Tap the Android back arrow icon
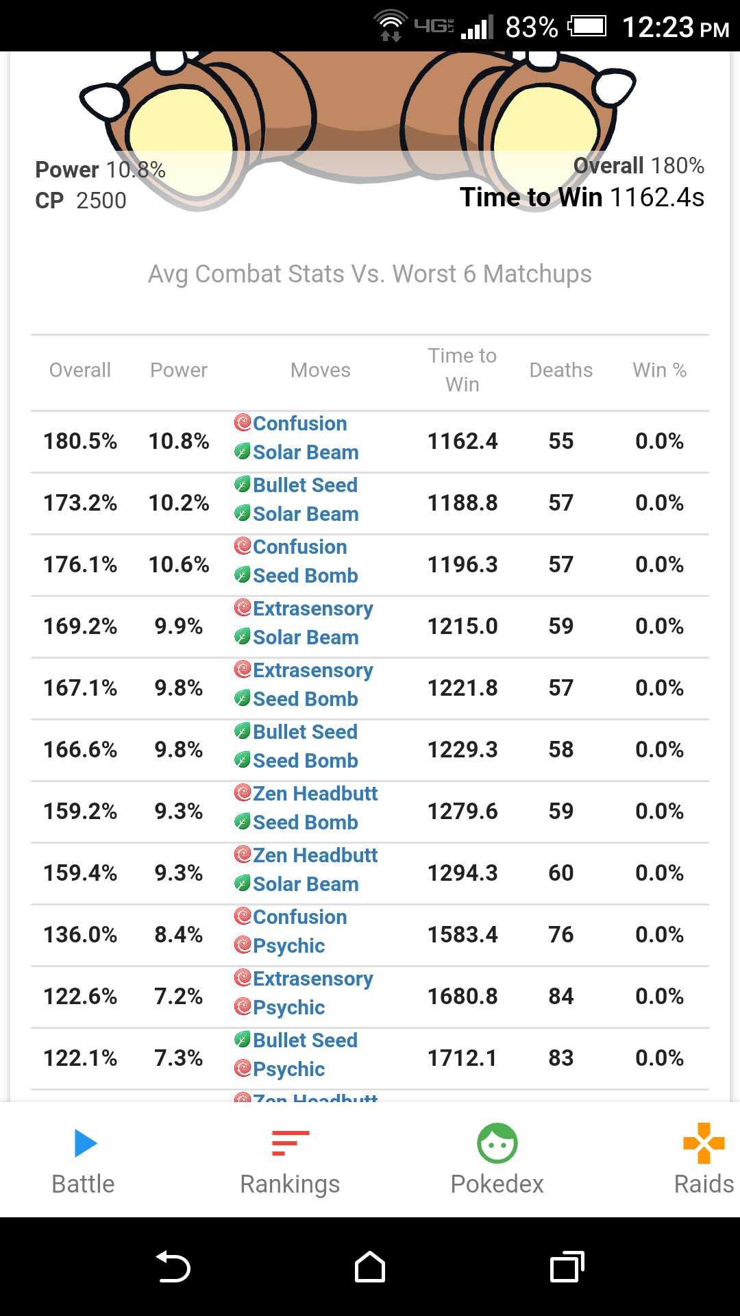This screenshot has height=1316, width=740. point(173,1267)
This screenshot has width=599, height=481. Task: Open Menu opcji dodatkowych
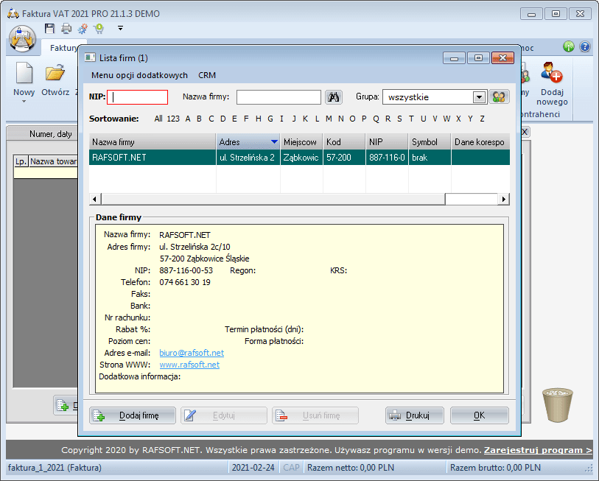(139, 75)
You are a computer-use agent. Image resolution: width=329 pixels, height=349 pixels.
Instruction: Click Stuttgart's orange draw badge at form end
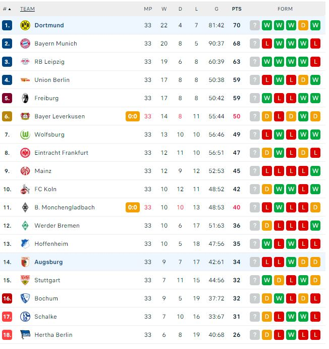pos(315,280)
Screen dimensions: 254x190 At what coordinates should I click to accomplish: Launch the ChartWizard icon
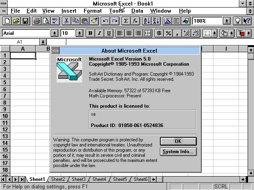point(167,21)
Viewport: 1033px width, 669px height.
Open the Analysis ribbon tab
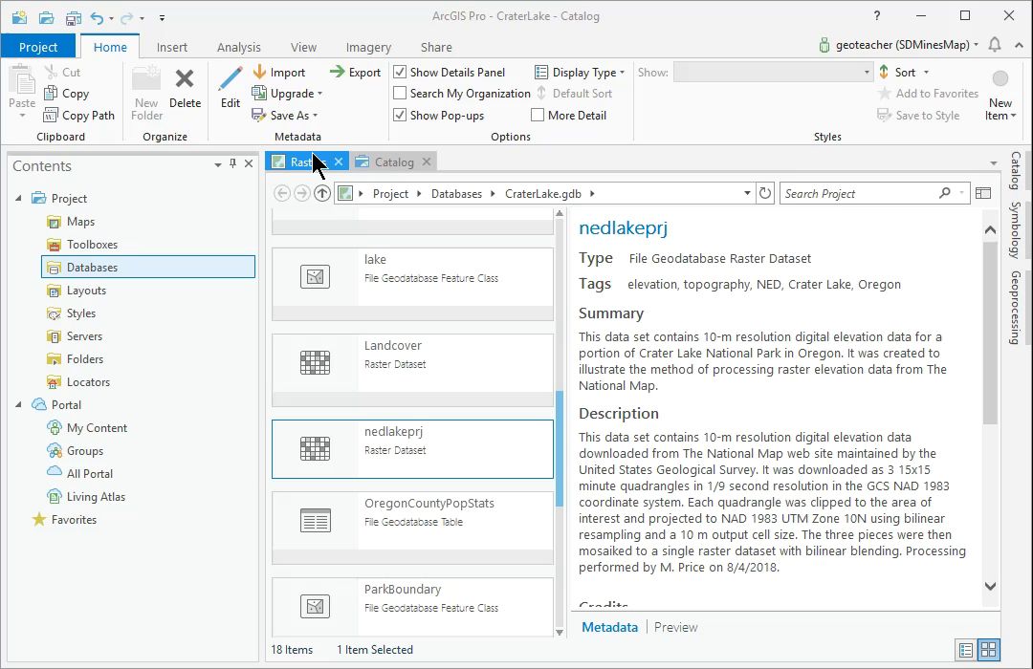tap(238, 48)
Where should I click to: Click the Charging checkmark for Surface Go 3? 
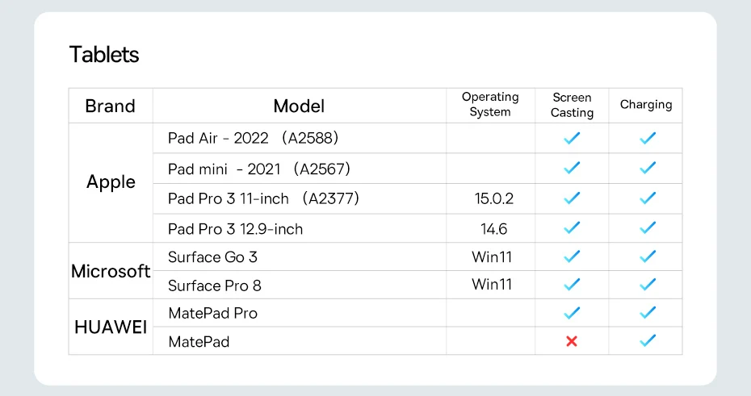pyautogui.click(x=646, y=256)
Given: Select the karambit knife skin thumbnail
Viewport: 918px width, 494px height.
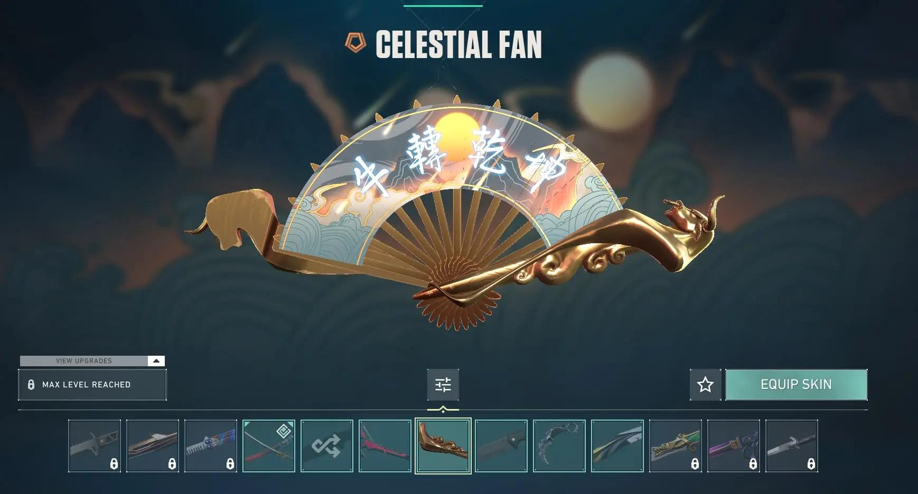Looking at the screenshot, I should (x=559, y=446).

■ Assigned task
Nothing may be altered when you restate the records, but every picture must be dropped.

■ Exercise solution
Tap the Android back arrow icon
This screenshot has height=1316, width=740. point(173,1267)
This screenshot has width=599, height=481. Task: Open Menu opcji dodatkowych
(139, 75)
You are a computer-use agent. Image resolution: width=329 pixels, height=349 pixels.
Instruction: Click Stuttgart's orange draw badge at form end
pos(315,280)
Screen dimensions: 254x190 At what coordinates should I click to accomplish: Launch the ChartWizard icon
point(167,21)
Viewport: 1033px width, 669px height.
Open the Analysis ribbon tab
tap(238, 48)
Where should I click to: Click the Charging checkmark for Surface Go 3? 
pyautogui.click(x=646, y=256)
Given: Select the karambit knife skin thumbnail
Viewport: 918px width, 494px height.
Looking at the screenshot, I should (x=559, y=446).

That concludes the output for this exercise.